Bocconi researchers and the other researchers affiliated to the laboratory have long been studying Development Economics and, therefore, LEAP starts with a portfolio of projects in Ghana, Nigeria, Kenya, Tanzania, South Africa, Lesotho, Jamaica, Turkey and Italy (because poverty is not just a developing countries' problem).
The research areas LEAP covers are:
• agriculture (one project addresses the impact of property rights regulation on women's status in Rwanda, another agricultural productivity in Uganda),
• education (an evaluation of the effects of education on Turkish women empowerment, an analysis of the educational choices of the children of immigrants in Italy; an assessment of racial integration policies in South Africa; an assessment of women's empowerment policies in Uganda),
• family (an assessment of entertainment education effectiveness: how do the attitudes of young Nigerians exposed to a MTV series focused on the risks of AIDS change?; the effect of famine and other wealth shocks on the chance that girls marry and reproduce precociously in societies that engage in bride price payments)

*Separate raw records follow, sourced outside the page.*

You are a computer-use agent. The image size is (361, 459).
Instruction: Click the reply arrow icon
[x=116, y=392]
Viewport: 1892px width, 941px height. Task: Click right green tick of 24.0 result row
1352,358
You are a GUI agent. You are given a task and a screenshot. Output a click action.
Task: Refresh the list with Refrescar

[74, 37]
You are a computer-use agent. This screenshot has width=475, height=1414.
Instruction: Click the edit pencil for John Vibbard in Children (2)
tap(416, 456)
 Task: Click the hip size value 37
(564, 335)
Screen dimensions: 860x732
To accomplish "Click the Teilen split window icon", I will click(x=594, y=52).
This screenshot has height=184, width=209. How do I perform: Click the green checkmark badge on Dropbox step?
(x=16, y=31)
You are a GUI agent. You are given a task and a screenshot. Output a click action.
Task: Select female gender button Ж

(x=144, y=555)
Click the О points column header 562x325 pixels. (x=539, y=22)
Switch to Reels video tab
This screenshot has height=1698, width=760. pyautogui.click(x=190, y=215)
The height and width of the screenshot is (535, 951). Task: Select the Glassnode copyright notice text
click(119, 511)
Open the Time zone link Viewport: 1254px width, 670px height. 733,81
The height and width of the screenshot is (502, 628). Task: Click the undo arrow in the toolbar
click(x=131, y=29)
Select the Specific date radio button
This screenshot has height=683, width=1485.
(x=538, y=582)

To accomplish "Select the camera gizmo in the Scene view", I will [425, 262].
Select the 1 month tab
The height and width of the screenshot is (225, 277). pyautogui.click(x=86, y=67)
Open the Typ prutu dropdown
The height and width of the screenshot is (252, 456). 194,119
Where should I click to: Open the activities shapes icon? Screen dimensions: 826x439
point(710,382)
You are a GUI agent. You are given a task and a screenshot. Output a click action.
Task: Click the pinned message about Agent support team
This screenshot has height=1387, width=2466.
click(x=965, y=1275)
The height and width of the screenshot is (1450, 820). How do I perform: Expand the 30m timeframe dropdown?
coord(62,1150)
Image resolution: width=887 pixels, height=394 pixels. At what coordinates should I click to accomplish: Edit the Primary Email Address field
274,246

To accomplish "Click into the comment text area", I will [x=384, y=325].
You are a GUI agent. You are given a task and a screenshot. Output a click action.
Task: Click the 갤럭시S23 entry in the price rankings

• finance (the effect of changes in credit contracts on small businesses growth),
• health (the effectiveness of an AIDS prevention policy in Lesotho),
• migration (a project analyzes the relationship between information and attitudes towards immigrants),
• the labor market (an analysis of the relationship between price and effectiveness of entrepreneurship programs in Jamaica; the evaluation of interventions on village economies in Bangladesh; the relationship between the richness of entrepreneurs' social networks and business results in Africa).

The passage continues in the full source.